2 comments on commit 2c9e67e

Zhigang, thanks for this work. It is a compact way to get a transformed value.

My only concern is that your approach does ignore the capabilities already built into NSValueTransformer.

In particular, NSValueTransformer maintains an internal cache of all registered value transformers. The +setValueTransformer:forName: method lets you explicitly register a single instance of a given transformer that can then be used throughout an application.

I had given some thought to making a convenience class method such as you've created here, but decided against it. It is pretty easy to use the existing NSValueTransformer API to implement what you want to do.

For example:

+ (id) transformedValue:(id)value
{
    SORelativeDateTransformer *registered;
    registered = [NSValueTransformer valueTransformerForName:@"SORelativeDateTransformer"];
    return [registered transformedValue:value];
}

The NSValueTransformer class method +valueTransformerForName: looks for a registered transformer with the given name. If it doesn't find an already registered instance, it will create one and cache it. The next invocation of +valueTransformerForName: would then return the now-cached instance.

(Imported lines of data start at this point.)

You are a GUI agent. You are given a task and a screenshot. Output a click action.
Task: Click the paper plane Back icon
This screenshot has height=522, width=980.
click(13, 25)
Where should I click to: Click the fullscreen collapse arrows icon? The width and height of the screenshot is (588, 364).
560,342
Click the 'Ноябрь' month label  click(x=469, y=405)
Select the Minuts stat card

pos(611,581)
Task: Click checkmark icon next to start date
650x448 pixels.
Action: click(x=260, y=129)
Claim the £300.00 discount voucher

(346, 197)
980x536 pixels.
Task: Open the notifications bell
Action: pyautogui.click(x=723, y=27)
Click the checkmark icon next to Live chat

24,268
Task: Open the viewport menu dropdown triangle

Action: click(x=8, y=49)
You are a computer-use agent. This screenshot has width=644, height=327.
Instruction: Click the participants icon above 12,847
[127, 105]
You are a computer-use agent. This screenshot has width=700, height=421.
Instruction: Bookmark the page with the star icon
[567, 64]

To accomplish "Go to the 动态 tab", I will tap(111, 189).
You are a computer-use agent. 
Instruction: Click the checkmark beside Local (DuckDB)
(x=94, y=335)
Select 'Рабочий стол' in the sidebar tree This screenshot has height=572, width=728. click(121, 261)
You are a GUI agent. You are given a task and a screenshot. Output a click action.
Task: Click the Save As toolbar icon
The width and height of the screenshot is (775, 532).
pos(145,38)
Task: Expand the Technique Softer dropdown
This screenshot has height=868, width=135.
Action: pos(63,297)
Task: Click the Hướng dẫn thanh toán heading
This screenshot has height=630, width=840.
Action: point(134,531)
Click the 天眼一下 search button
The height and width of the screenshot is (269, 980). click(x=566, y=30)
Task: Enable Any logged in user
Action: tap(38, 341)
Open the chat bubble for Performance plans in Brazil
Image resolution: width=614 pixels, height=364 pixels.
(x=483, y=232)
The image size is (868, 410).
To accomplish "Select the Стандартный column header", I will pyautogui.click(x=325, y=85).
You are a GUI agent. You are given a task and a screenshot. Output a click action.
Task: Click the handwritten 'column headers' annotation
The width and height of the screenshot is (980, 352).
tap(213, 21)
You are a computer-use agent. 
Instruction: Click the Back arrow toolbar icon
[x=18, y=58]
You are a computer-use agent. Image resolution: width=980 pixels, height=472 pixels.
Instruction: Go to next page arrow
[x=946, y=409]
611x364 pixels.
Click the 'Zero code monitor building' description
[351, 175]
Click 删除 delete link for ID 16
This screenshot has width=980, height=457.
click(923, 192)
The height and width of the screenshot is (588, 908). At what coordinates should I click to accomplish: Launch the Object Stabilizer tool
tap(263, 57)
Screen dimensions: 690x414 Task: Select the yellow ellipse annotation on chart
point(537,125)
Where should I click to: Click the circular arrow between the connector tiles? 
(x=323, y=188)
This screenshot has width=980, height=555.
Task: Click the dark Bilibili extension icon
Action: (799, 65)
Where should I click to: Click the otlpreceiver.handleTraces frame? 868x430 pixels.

I believe it would be a better API design for me to add a +registeredTransformer class method to SORelativeDateTransformer that wraps the NSValueTransformer API into something moderately less lengthy to type.

+ (id) registeredTransformer
{
    return [NSValueTransformer valueTransformerForName:NSStringFromClass(self)];
}

From anywhere in an application, then, a transformed date value could be obtained using something like

NSDate *someDate = ...;
NSString *dateText = [[SORelativeDataTransformer registeredTransformer] transformedValue:someDate];

The NSValueTransformer API is already verbose and the name "SORelativeDateTransformer" doesn't do much to make it less so. A +registeredTransformer class method might help a little.

Alternately, you could define a global inline function for use in your app:

inline NSString *RelativeDateStringFromDate(NSDate *date)
{
    return [[NSValueTransformer valueTransformerForName:@"SORelativeDateTransformer"] transformedValue:date];
}

or a macro

#define RelativeDateStringFromDate(date) [[NSValueTransformer valueTransformerForName:@"SORelativeDateTransformer"] transformedValue:date]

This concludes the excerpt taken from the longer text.